The best way is to look for problems, preferably problems you have yourself. Why? Solving your own problems guarantees that 1) the problem really exists (unless you fool yourself big time), and 2) you will have a user from day one — yourself.
“The very best startup ideas tend to have three things in common: they're something the founders themselves want, that they themselves can build, and that few others realize are worth doing. Microsoft, Apple, Yahoo, Google, and Facebook all began this way.”

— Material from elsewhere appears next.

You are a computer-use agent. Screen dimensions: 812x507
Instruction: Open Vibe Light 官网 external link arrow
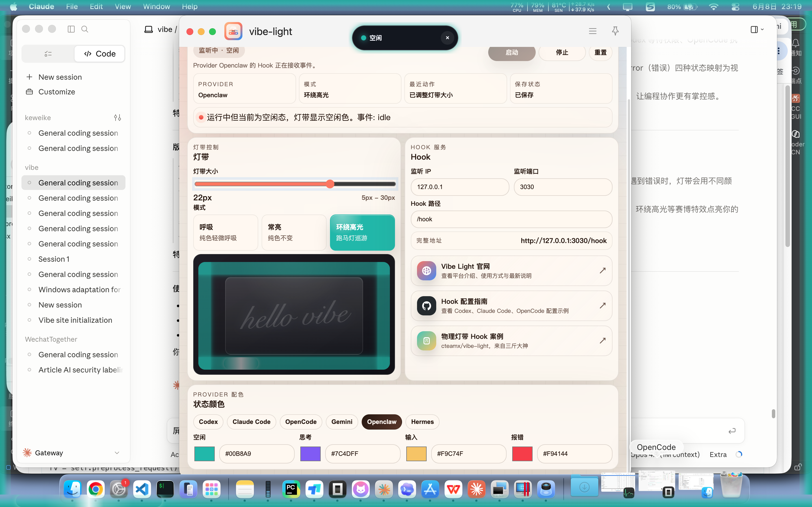click(603, 271)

“The older I get, the more I see how much motivations matter. The Zune was crappy because the people at Microsoft don't really love music or art the way we do. We won because we personally love music. We made the iPod for ourselves, and when you're doing something for yourself, or your best friend or family, you're not going to cheese out. If you don't love something, you're not going to go the extra mile, work the extra weekend, challenge the status quo as much.”
Pay attention to everything that's happening around you. What are you (or your spouse, children or friends) complaining about? Anything not as good as you hope it'd be? What are you buying every week but has lame quality? You may find ideas then!
If you don't have butterflies in your stomach, you are not paying attention.